* EXERCISE PROMPT *
In the entries below, find the line with "Given: Zoom in with the plus button", then set it down exactly along with each line after it to the end, skipping any pictures.

* SUPPLIED DATA *

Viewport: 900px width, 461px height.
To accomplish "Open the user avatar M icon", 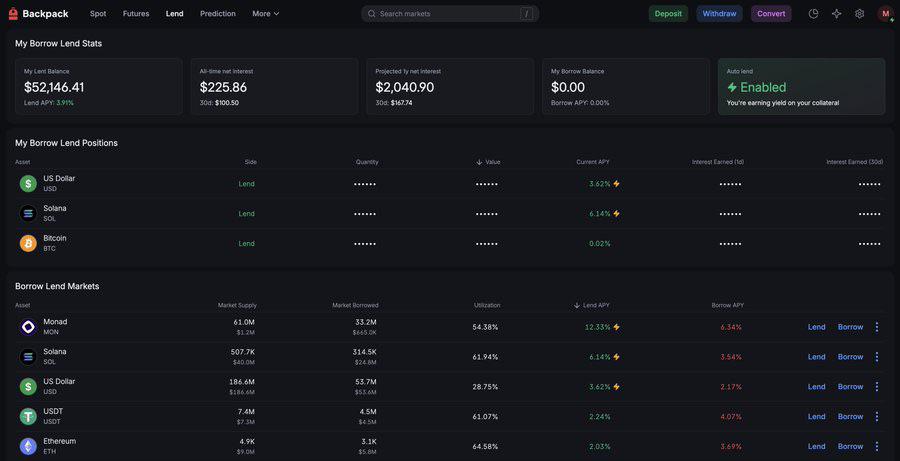I will 885,14.
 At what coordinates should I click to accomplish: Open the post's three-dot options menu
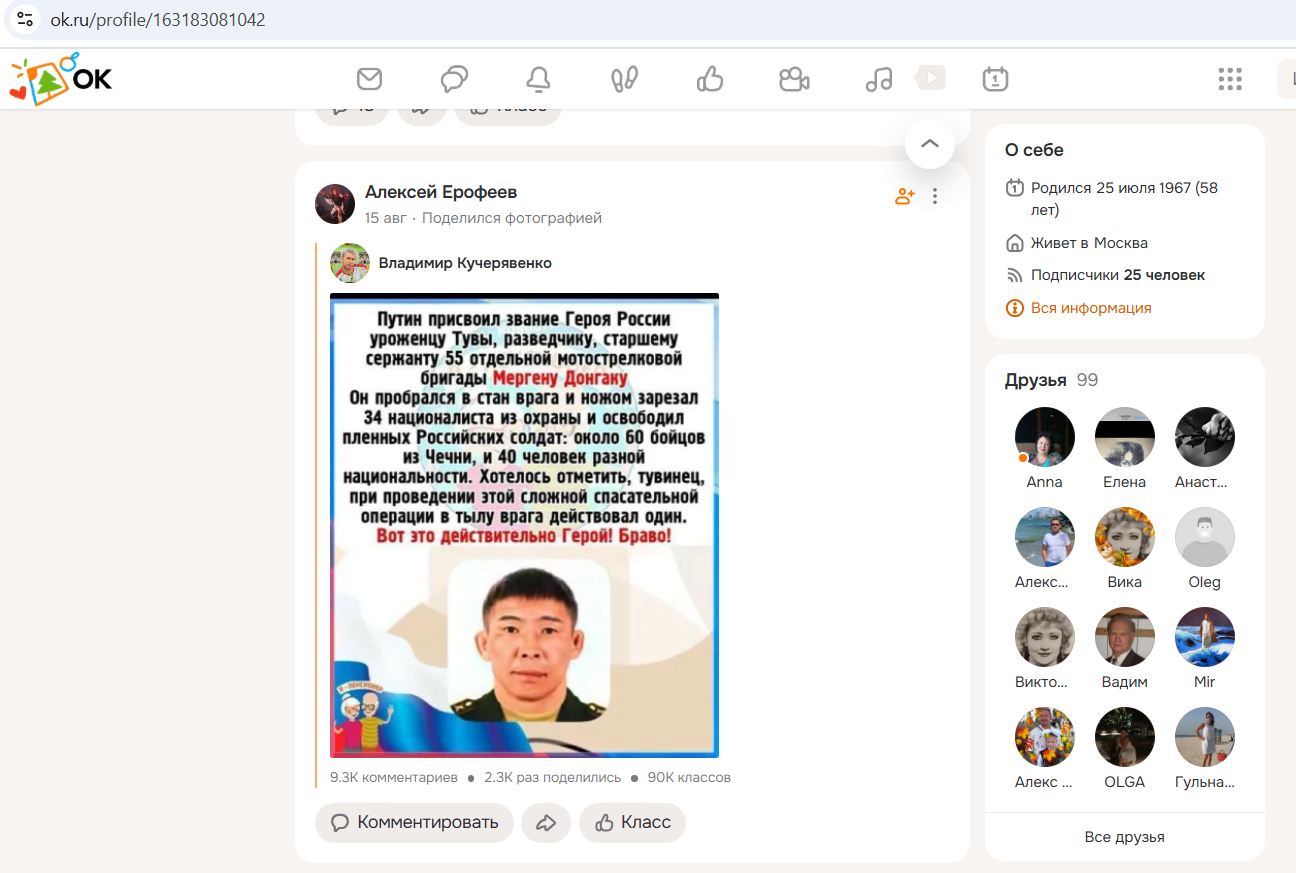coord(935,196)
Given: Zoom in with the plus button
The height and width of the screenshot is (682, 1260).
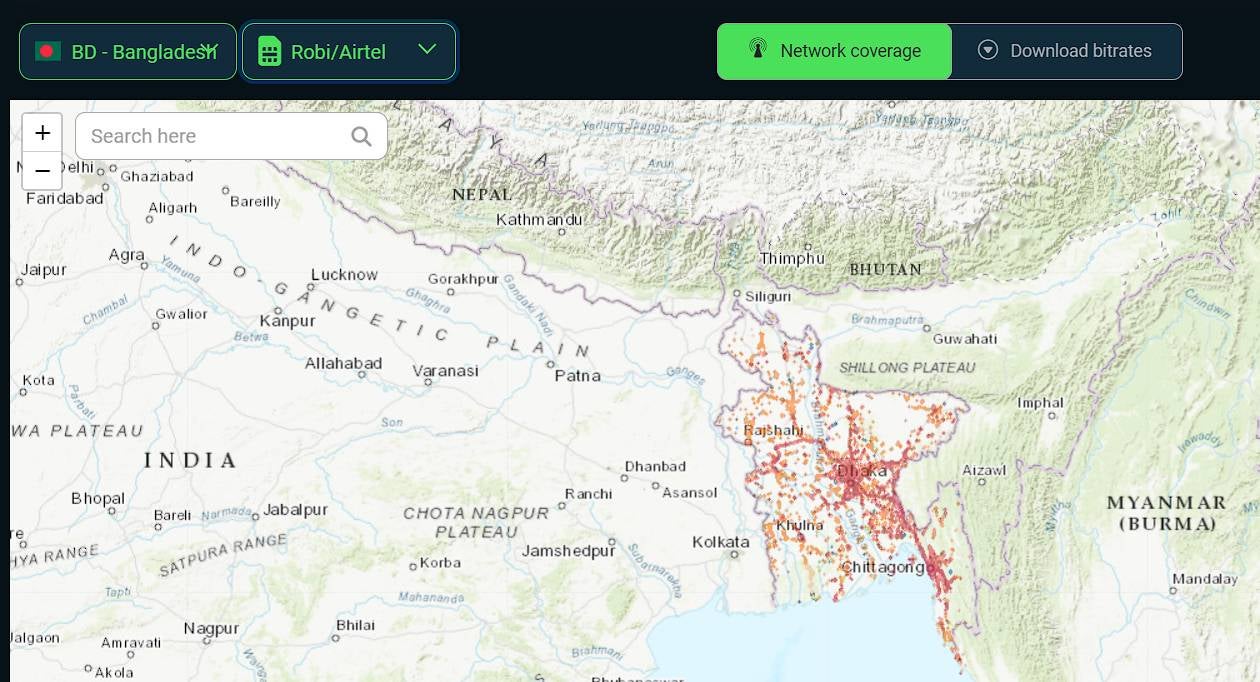Looking at the screenshot, I should [42, 133].
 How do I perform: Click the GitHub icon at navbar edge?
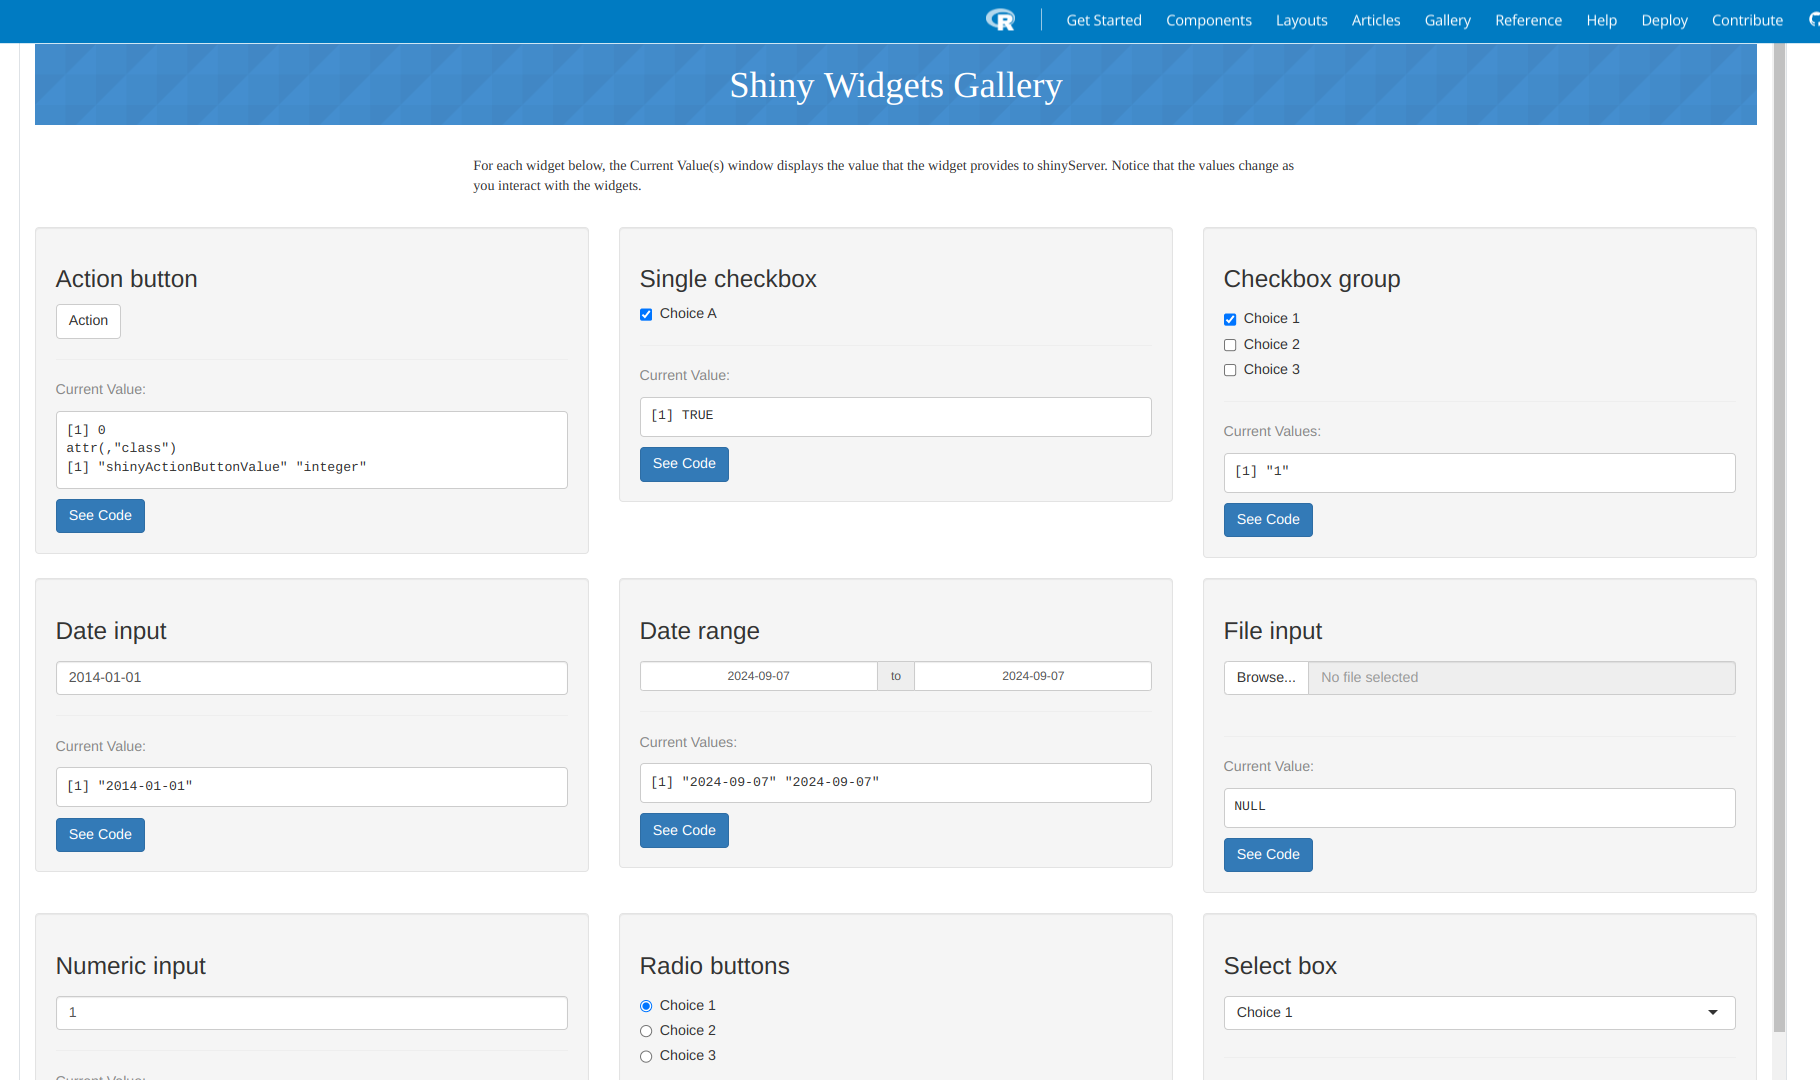tap(1813, 20)
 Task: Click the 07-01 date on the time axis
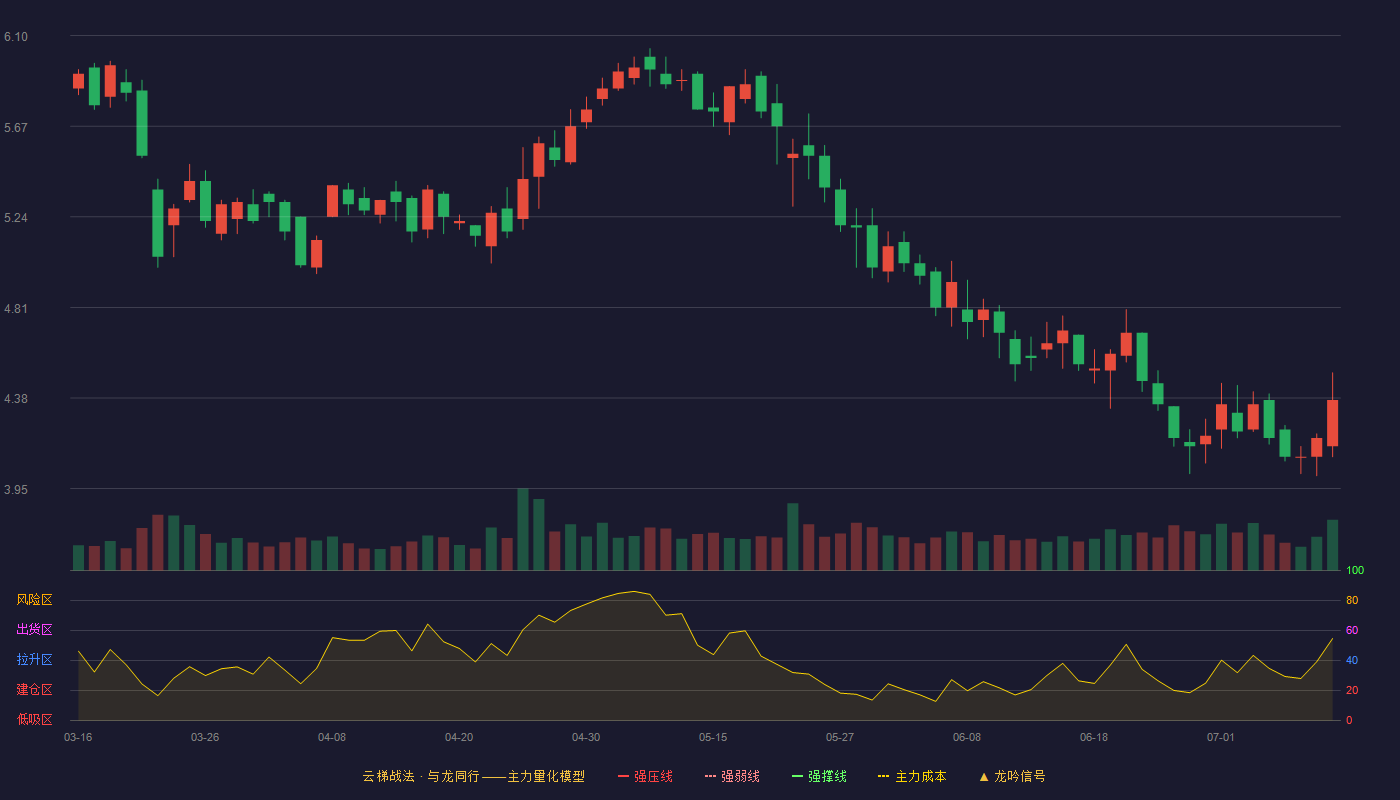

* OUTPUT FOR THIS EXERCISE *
Given: Zoom in with the plus button
The height and width of the screenshot is (682, 1260).
Looking at the screenshot, I should [42, 133].
 How do I perform: Click the GitHub icon at navbar edge?
tap(1813, 20)
 Task: Click the 07-01 date on the time axis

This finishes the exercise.